• _Supplied records_:
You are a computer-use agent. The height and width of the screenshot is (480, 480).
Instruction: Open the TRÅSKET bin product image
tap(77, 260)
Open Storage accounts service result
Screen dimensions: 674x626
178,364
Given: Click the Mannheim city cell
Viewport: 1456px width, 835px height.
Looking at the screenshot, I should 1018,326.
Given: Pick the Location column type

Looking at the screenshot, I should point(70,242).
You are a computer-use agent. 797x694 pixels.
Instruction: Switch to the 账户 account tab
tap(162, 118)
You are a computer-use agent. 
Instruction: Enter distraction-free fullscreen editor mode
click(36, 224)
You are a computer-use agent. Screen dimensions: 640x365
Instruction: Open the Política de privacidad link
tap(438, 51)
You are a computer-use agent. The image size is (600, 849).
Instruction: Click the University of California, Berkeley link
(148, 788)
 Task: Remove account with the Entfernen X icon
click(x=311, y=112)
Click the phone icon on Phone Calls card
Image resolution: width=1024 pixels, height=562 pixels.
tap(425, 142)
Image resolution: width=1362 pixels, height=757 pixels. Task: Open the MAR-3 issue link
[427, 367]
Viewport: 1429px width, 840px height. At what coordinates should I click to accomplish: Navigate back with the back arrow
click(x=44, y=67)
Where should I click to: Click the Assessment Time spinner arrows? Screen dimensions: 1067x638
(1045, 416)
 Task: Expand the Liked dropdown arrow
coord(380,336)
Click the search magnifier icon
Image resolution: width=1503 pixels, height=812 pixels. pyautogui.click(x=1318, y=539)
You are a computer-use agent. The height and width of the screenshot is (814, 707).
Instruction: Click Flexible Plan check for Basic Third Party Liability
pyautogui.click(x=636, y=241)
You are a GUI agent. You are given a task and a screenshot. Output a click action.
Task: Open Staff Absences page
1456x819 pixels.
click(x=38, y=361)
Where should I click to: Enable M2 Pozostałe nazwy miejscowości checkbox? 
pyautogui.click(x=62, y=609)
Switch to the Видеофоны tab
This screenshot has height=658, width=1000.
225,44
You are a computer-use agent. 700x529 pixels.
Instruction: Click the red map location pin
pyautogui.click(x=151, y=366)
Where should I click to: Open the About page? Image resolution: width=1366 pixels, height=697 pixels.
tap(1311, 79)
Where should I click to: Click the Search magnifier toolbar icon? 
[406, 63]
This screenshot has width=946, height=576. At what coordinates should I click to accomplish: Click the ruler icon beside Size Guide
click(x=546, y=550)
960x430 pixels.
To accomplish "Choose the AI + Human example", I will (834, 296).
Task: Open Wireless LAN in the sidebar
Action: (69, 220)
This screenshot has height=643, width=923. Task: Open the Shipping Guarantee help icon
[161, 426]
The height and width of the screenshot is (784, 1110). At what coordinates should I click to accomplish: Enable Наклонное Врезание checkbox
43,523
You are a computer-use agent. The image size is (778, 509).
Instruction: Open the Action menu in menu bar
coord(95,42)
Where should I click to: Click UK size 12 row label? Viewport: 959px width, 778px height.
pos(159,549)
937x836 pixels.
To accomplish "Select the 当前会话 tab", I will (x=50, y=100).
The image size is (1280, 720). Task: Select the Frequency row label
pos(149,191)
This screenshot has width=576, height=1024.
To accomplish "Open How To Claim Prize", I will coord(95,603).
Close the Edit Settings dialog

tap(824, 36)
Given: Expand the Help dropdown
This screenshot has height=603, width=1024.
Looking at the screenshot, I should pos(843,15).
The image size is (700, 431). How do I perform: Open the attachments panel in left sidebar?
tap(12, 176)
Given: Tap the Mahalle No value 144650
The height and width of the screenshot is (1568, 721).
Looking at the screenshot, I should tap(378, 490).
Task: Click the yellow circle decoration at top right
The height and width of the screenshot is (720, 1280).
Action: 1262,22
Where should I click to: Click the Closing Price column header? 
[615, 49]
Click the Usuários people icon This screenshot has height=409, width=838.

• _About this exercise_:
Extract the entries above verbatim.

• _Result for this task_:
You are a computer-use agent. The height and width of the screenshot is (480, 480).
Instruction: Open the TRÅSKET bin product image
tap(77, 260)
Open Storage accounts service result
Screen dimensions: 674x626
178,364
Given: Click the Mannheim city cell
Viewport: 1456px width, 835px height.
Looking at the screenshot, I should 1018,326.
Given: Pick the Location column type

Looking at the screenshot, I should point(70,242).
You are a computer-use agent. 797x694 pixels.
Instruction: Switch to the 账户 account tab
tap(162, 118)
You are a computer-use agent. 
Instruction: Enter distraction-free fullscreen editor mode
click(36, 224)
You are a computer-use agent. Screen dimensions: 640x365
Instruction: Open the Política de privacidad link
tap(438, 51)
You are a computer-use agent. The image size is (600, 849).
Instruction: Click the University of California, Berkeley link
(148, 788)
 Task: Remove account with the Entfernen X icon
click(x=311, y=112)
Click the phone icon on Phone Calls card
Image resolution: width=1024 pixels, height=562 pixels.
tap(425, 142)
Image resolution: width=1362 pixels, height=757 pixels. Task: Open the MAR-3 issue link
[427, 367]
Viewport: 1429px width, 840px height. At what coordinates should I click to accomplish: Navigate back with the back arrow
click(x=44, y=67)
Where should I click to: Click the Assessment Time spinner arrows? Screen dimensions: 1067x638
(1045, 416)
 Task: Expand the Liked dropdown arrow
coord(380,336)
Click the search magnifier icon
Image resolution: width=1503 pixels, height=812 pixels. pyautogui.click(x=1318, y=539)
You are a computer-use agent. The height and width of the screenshot is (814, 707).
Instruction: Click Flexible Plan check for Basic Third Party Liability
pyautogui.click(x=636, y=241)
You are a GUI agent. You are given a task and a screenshot. Output a click action.
Task: Open Staff Absences page
1456x819 pixels.
click(x=38, y=361)
Where should I click to: Enable M2 Pozostałe nazwy miejscowości checkbox? 
pyautogui.click(x=62, y=609)
Switch to the Видеофоны tab
This screenshot has height=658, width=1000.
225,44
You are a computer-use agent. 700x529 pixels.
Instruction: Click the red map location pin
pyautogui.click(x=151, y=366)
Where should I click to: Open the About page? Image resolution: width=1366 pixels, height=697 pixels.
tap(1311, 79)
Where should I click to: Click the Search magnifier toolbar icon? 
[406, 63]
This screenshot has width=946, height=576. At what coordinates should I click to accomplish: Click the ruler icon beside Size Guide
click(x=546, y=550)
960x430 pixels.
To accomplish "Choose the AI + Human example", I will (834, 296).
Task: Open Wireless LAN in the sidebar
Action: (69, 220)
This screenshot has height=643, width=923. Task: Open the Shipping Guarantee help icon
[161, 426]
The height and width of the screenshot is (784, 1110). At what coordinates should I click to accomplish: Enable Наклонное Врезание checkbox
43,523
You are a computer-use agent. The image size is (778, 509).
Instruction: Open the Action menu in menu bar
coord(95,42)
Where should I click to: Click UK size 12 row label? Viewport: 959px width, 778px height.
pos(159,549)
937x836 pixels.
To accomplish "Select the 当前会话 tab", I will (x=50, y=100).
The image size is (1280, 720). Task: Select the Frequency row label
pos(149,191)
This screenshot has width=576, height=1024.
To accomplish "Open How To Claim Prize", I will coord(95,603).
Close the Edit Settings dialog

tap(824, 36)
Given: Expand the Help dropdown
This screenshot has height=603, width=1024.
Looking at the screenshot, I should pos(843,15).
The image size is (700, 431). How do I perform: Open the attachments panel in left sidebar?
tap(12, 176)
Given: Tap the Mahalle No value 144650
The height and width of the screenshot is (1568, 721).
Looking at the screenshot, I should tap(378, 490).
Task: Click the yellow circle decoration at top right
The height and width of the screenshot is (720, 1280).
Action: 1262,22
Where should I click to: Click the Closing Price column header? 
[615, 49]
Click the Usuários people icon This screenshot has height=409, width=838.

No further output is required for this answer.